Daten zum Auffinden sichtbarer Ziele

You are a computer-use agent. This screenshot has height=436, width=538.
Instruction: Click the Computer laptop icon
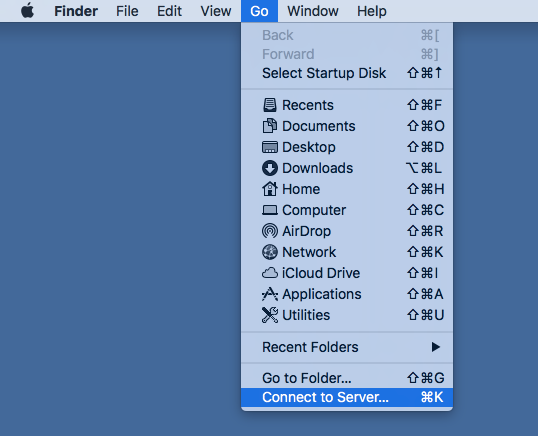270,210
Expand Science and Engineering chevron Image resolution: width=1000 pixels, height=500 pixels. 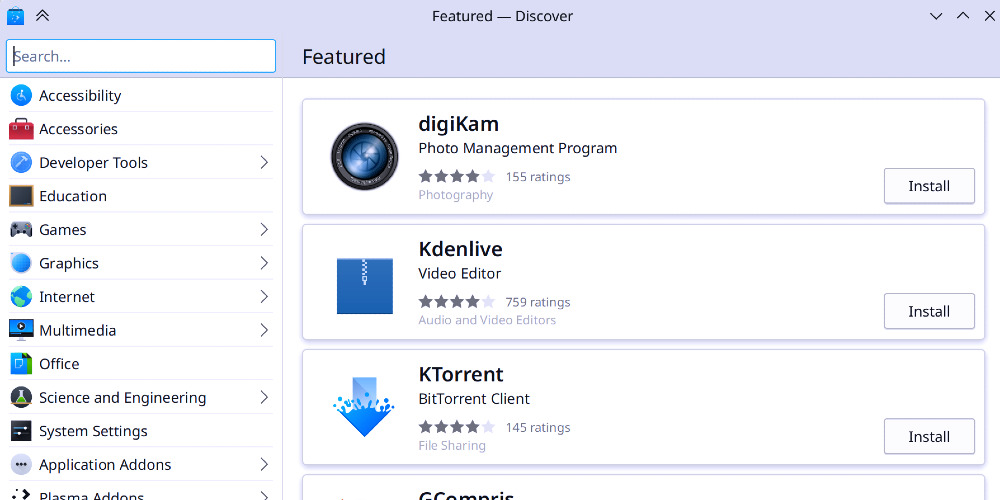264,397
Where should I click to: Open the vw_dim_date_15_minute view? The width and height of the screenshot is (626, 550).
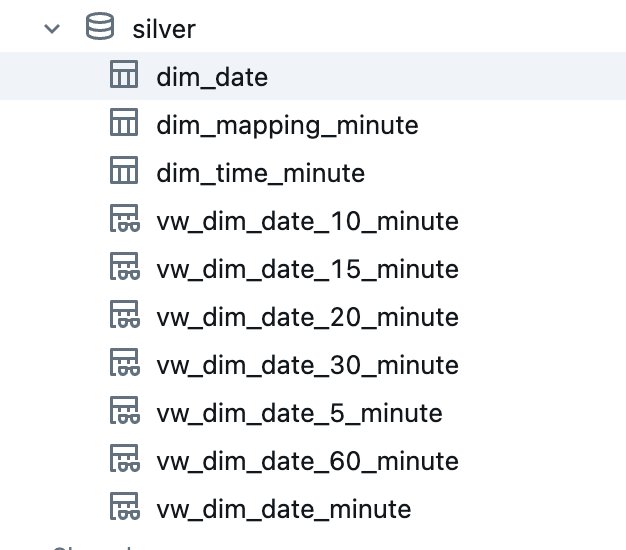(307, 269)
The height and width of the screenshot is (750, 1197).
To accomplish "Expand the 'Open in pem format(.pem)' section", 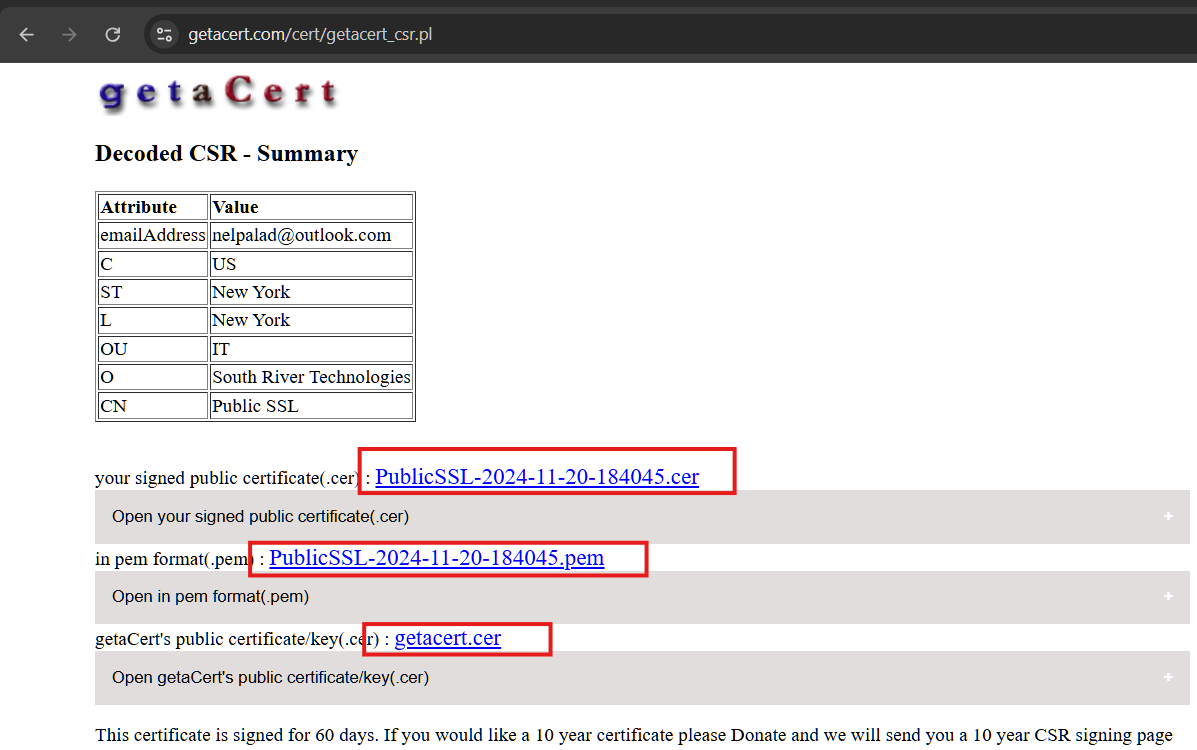I will [210, 597].
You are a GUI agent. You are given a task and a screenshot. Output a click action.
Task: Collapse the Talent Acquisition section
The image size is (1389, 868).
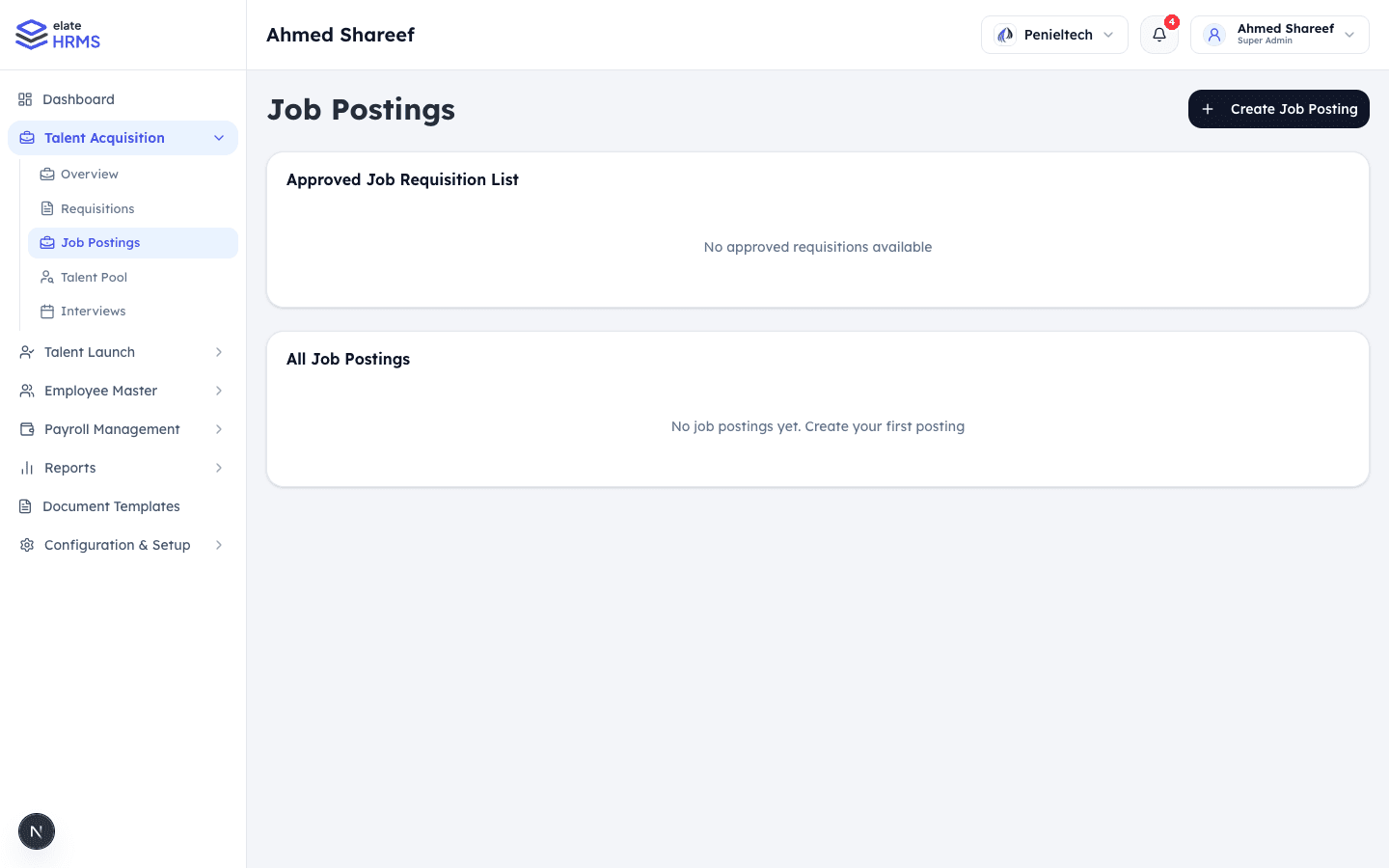tap(218, 138)
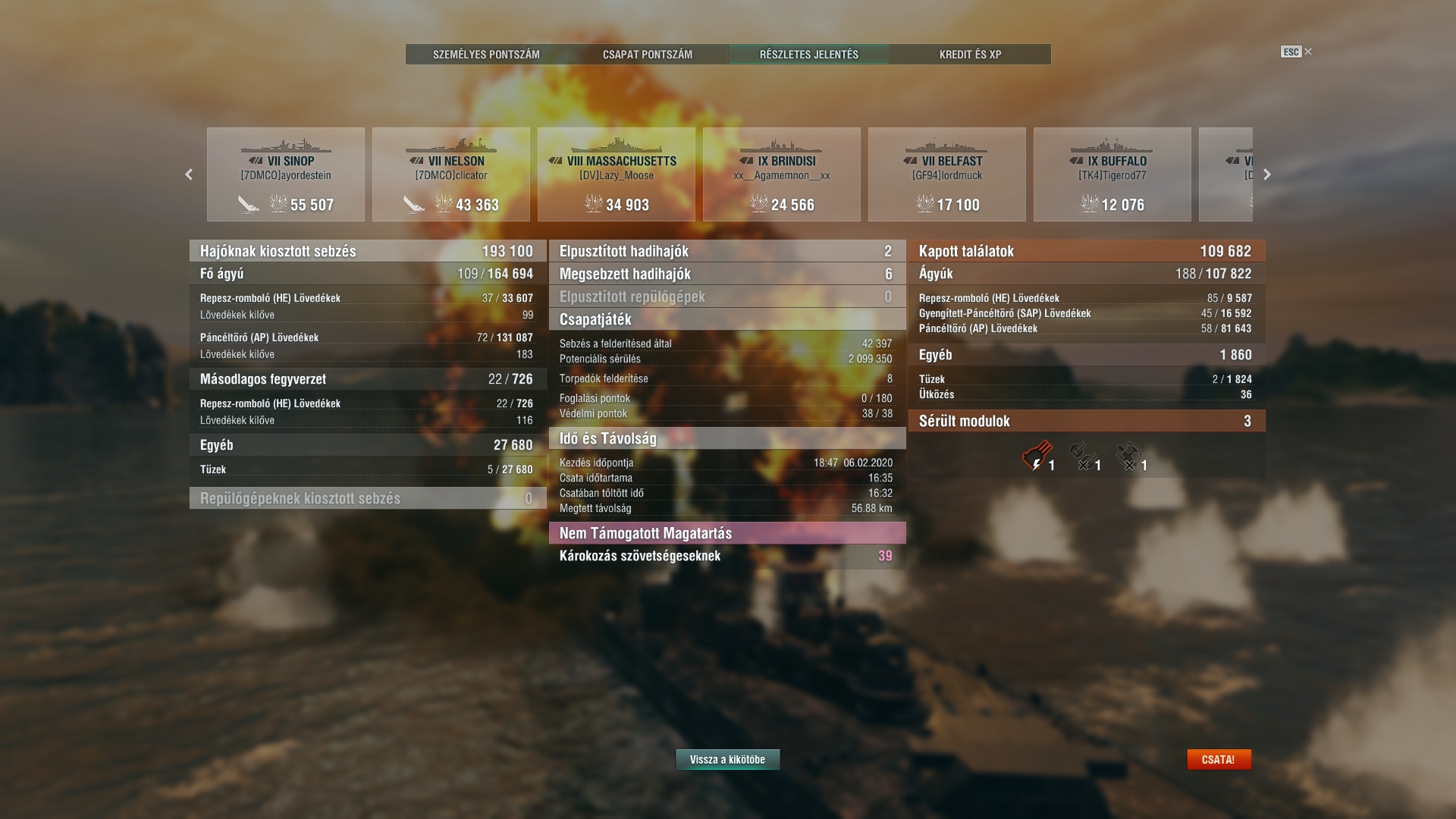Select the Részletes Jelentés tab
Image resolution: width=1456 pixels, height=819 pixels.
(x=809, y=55)
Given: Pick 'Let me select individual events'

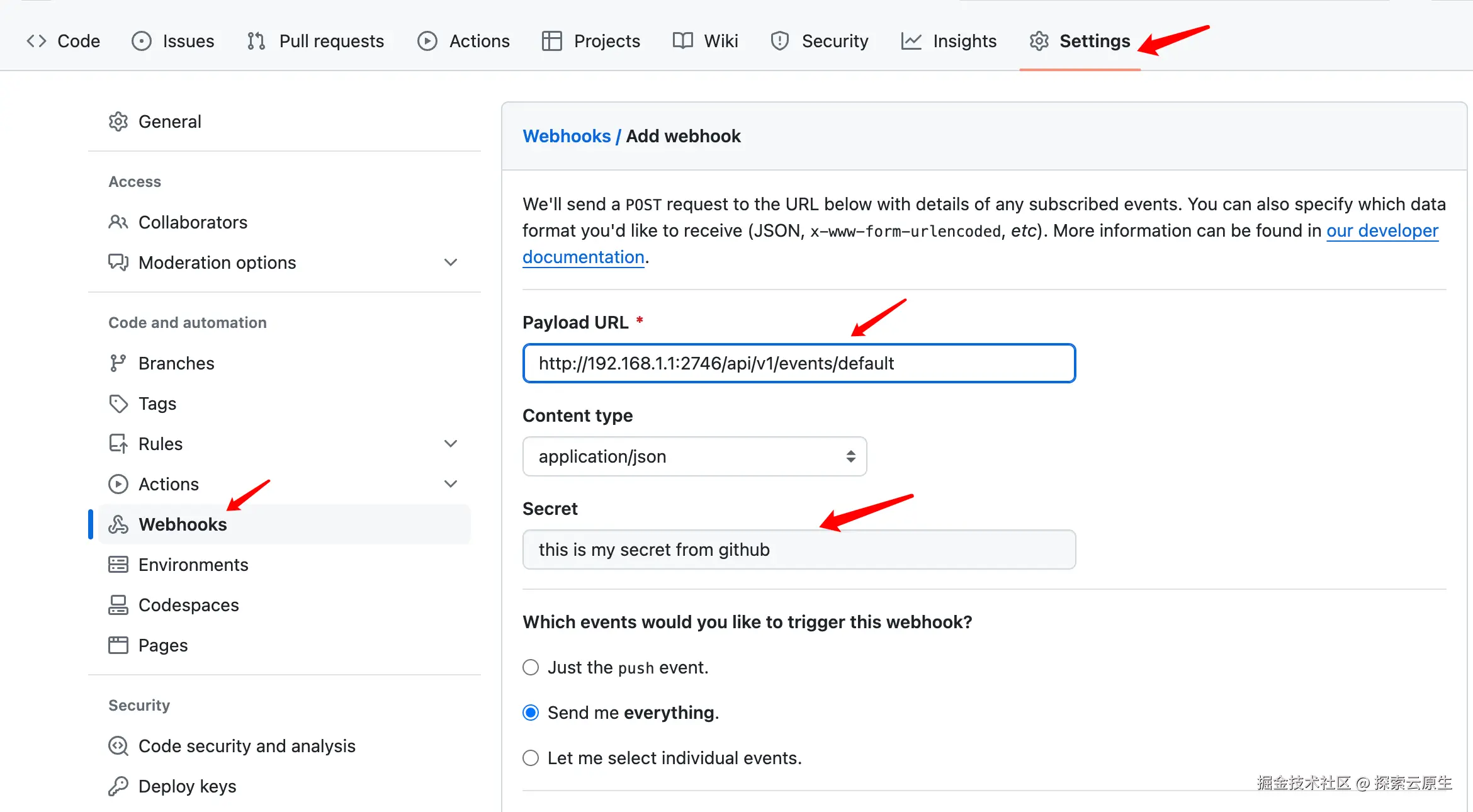Looking at the screenshot, I should pos(530,758).
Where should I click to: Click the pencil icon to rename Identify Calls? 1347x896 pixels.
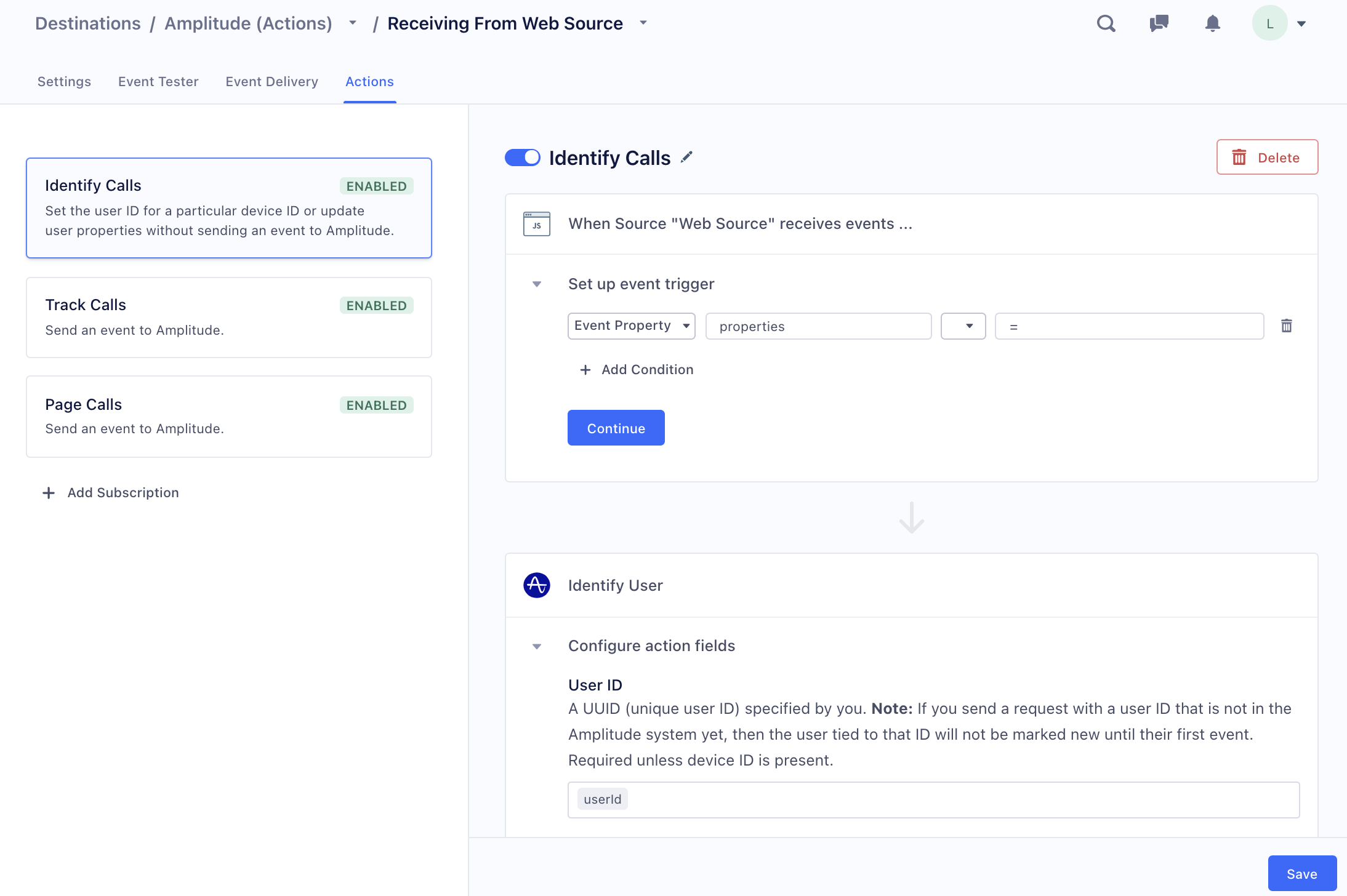coord(686,158)
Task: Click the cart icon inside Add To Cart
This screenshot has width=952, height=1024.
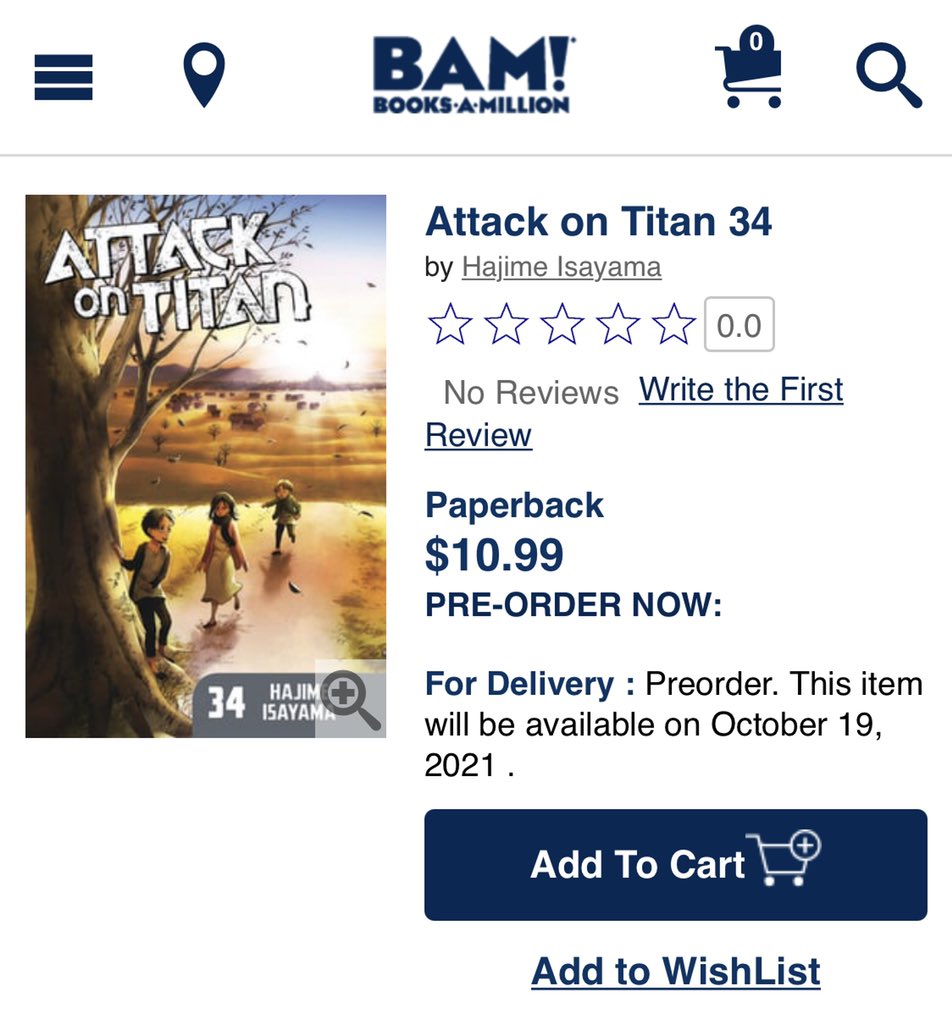Action: click(x=784, y=858)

Was verlangt wird: Gib den Abschnitt wörtlich wieder, der mit der Zeile beginnt, die „Given: Pick 'Let me select individual events'“ enthält, und bis zum Ende der Datenzeilen reicht. Lass die Bilder dabei weg.

Antwort zur Übung:
Given: Pick 'Let me select individual events'

Looking at the screenshot, I should pos(530,758).
Where should I click to: Click the pencil icon to rename Identify Calls? 1347x896 pixels.
coord(686,158)
Task: Click the cart icon inside Add To Cart
This screenshot has width=952, height=1024.
Action: click(x=784, y=858)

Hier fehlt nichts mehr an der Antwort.